Try it: In the entries below, find the line with "Open the Edit menu" and the line with "This screenshot has height=424, width=800."; give again those lines and every line between them, exactly.

===== Material for the task

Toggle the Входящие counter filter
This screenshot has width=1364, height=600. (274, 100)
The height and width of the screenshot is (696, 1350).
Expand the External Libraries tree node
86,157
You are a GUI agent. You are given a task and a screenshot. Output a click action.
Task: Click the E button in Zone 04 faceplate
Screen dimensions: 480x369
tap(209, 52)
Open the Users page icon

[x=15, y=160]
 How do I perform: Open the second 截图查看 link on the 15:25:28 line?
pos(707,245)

==========
===== Material for the task

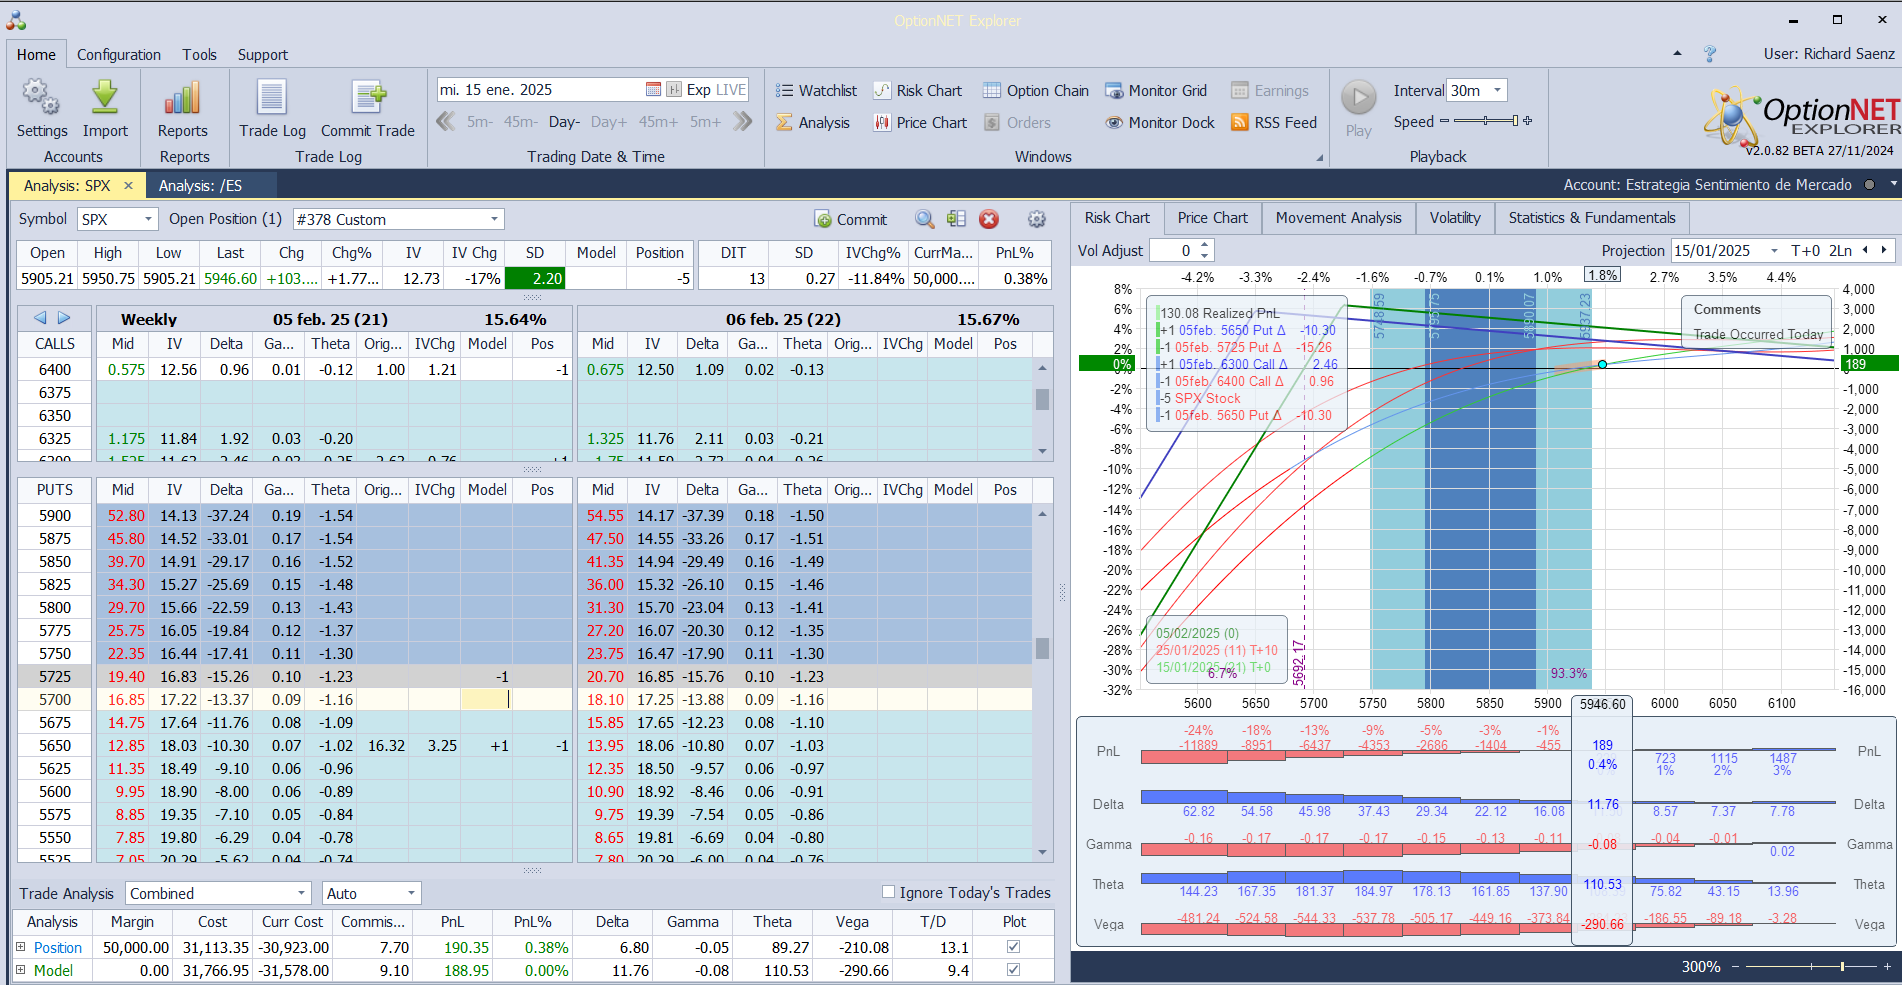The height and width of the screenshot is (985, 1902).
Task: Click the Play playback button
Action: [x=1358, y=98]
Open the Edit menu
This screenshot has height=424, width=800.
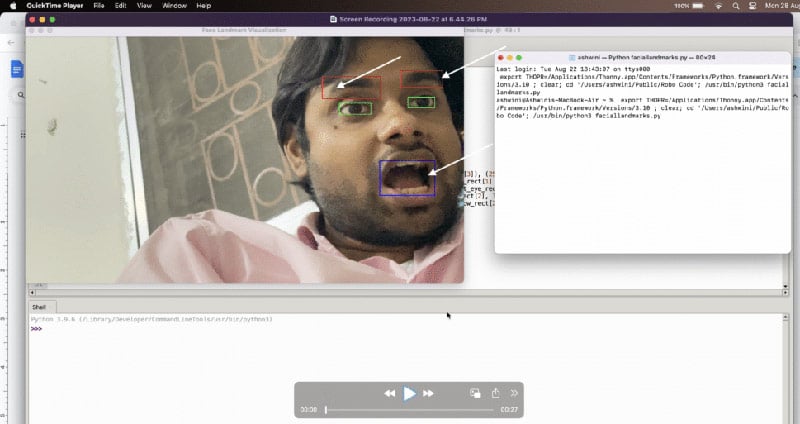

==========

Reply:
Open the Edit menu
This screenshot has height=424, width=800.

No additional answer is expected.